El cohete lo colocó en la órbita heliosíncrona de destino a los 54 minutos y 43 segundos de vuelo. Los controladores en el Centro de Operaciones Espaciales (ESOC) de la Agencia Espacial Europea (ESA) en Darmstadt, Alemania, establecieron la telemetría y el control de actitud, permitiendo así el comienzo de las actividades del sistema de Sentinel. El panel solar del satélite ya ha sido desplegado. 

Tras esta primera fase, que normalmente dura tres días, los controladores empezarán a probar y calibrar los instrumentos. Se espera que las operaciones propias de la misión empiecen dentro de tres o cuatro meses. 

El satélite de 1,1 toneladas forma parte del sistema de vigilancia ambiental de la Unión Europea Copernicus, que adquiere de este forma la capacidad de obtener imágenes de alta resolución en longitud de onda visible.

El núcleo de la red de Copernicus está formado por seis familias de satélites Sentinel. Copernicus proporcionará información operacional relativa a la superficie, los océanos y la atmósfera del planeta, de utilidad para la toma de decisiones en política ambiental y de seguridad, y para cubrir las necesidades de los ciudadanos y los proveedores de servicios. 

Sentinel-2 es el segundo de una constelación de 20 satélites que observarán el planeta en detalle y mejorarán enormemente la capacidad del sistema Copernicus para proporcionar a los ciudadanos europeos los más completos paquetes de datos para vigilancia ambiental y seguridad”, señaló el director general de la ESA, Jean-Jacques Dordain. 

El satélite completará las imágenes de radar que proporciona el primer satélite de la flota, Sentinel-1A, que dan servicio las 24h y en cualquier condición atmosférica. Sentinel-1A fue lanzado el 3 de abril de 2014. 
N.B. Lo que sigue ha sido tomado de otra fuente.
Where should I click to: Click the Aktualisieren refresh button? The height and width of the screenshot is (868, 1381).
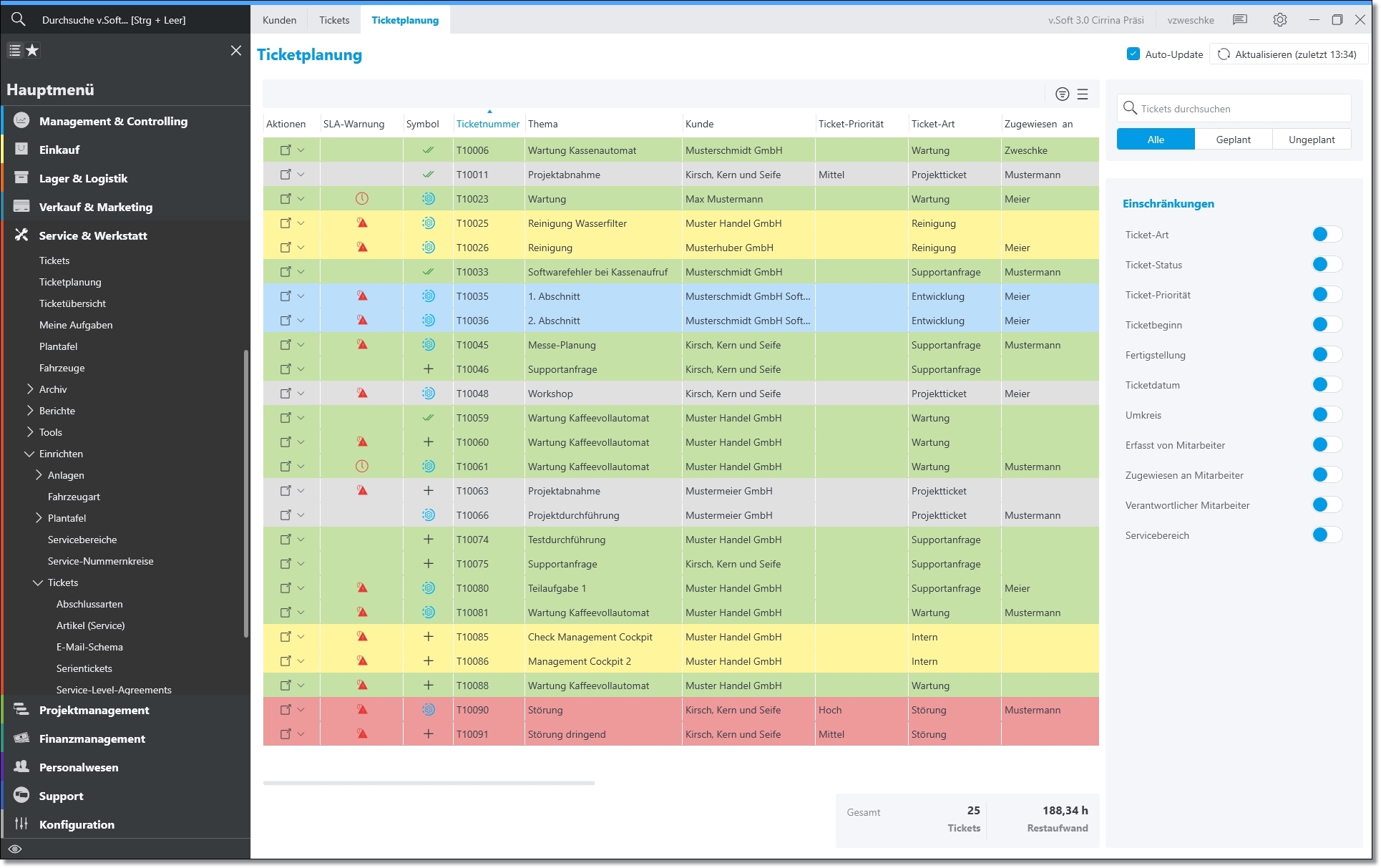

Cámara óptica para completar el radar

Sentinel-2A, con su cámara óptica, es un complemento a las imágenes de radar de Sentinel-1A”, dice Volker Liebig, el director de Programas de Observación de la Tierra de la ESA. “Será de utilidad en sectores de gran importancia para la sociedad, como la seguridad alimentaria y la vigilancia de las selvas. Su combinación de amplio barrido y alta frecuencia de paso permitirá a los usuarios observar los cambios en el territorio, y en el crecimiento de la vegetación, con una precisión sin precedentes".

"El revisitar las diversas regiones con mucha frecuencia generará una nueva generación de productos operacionales, desde cartografía de cambios en la cubierta terrestre a cartografía de desastres, pasando por información sobre contenido en clorofila e índice de área foliar, y otras variables biogeofísicas”, añade el experto.

Los datos se proporcionan gratuitamente. Los datos brutos serán analizados, procesados y armonizados por proveedores de servicios públicos y privados. 

Por su parte, Sentinel-2B, su satélite gemelo, está listo para ser lanzado a mediados de 2016. Actualmente se planea la construcción de 14 satélites Sentinel. Los números 4 y 5 serán lanzados como carga útil en seis satélites meteorológicos. 

La misión de Sentinel-2 ha sido posible gracias a la colaboración entre la ESA, la Comisión Europea, la industria, proveedores de servicios y usuarios de datos. Su desarrollo ha involucrado aproximadamente a 60 empresas, lideradas por Airbus Defence and Space en Alemania en lo relativo a los satélites y Airbus Defence and Space en Francia para los instrumentos multiespectrales.

En España, Airbus Defence and Space fue el responsable de la estructura mecánica del satélite. También la compañía SENER se encargó de la correcta calibración de la cámara de los dos satélites gemelos (Sentinel-2A y Sentinel-2B), desarrollando un mecanismo que también protege al instrumento frente a la iluminación directa del sol.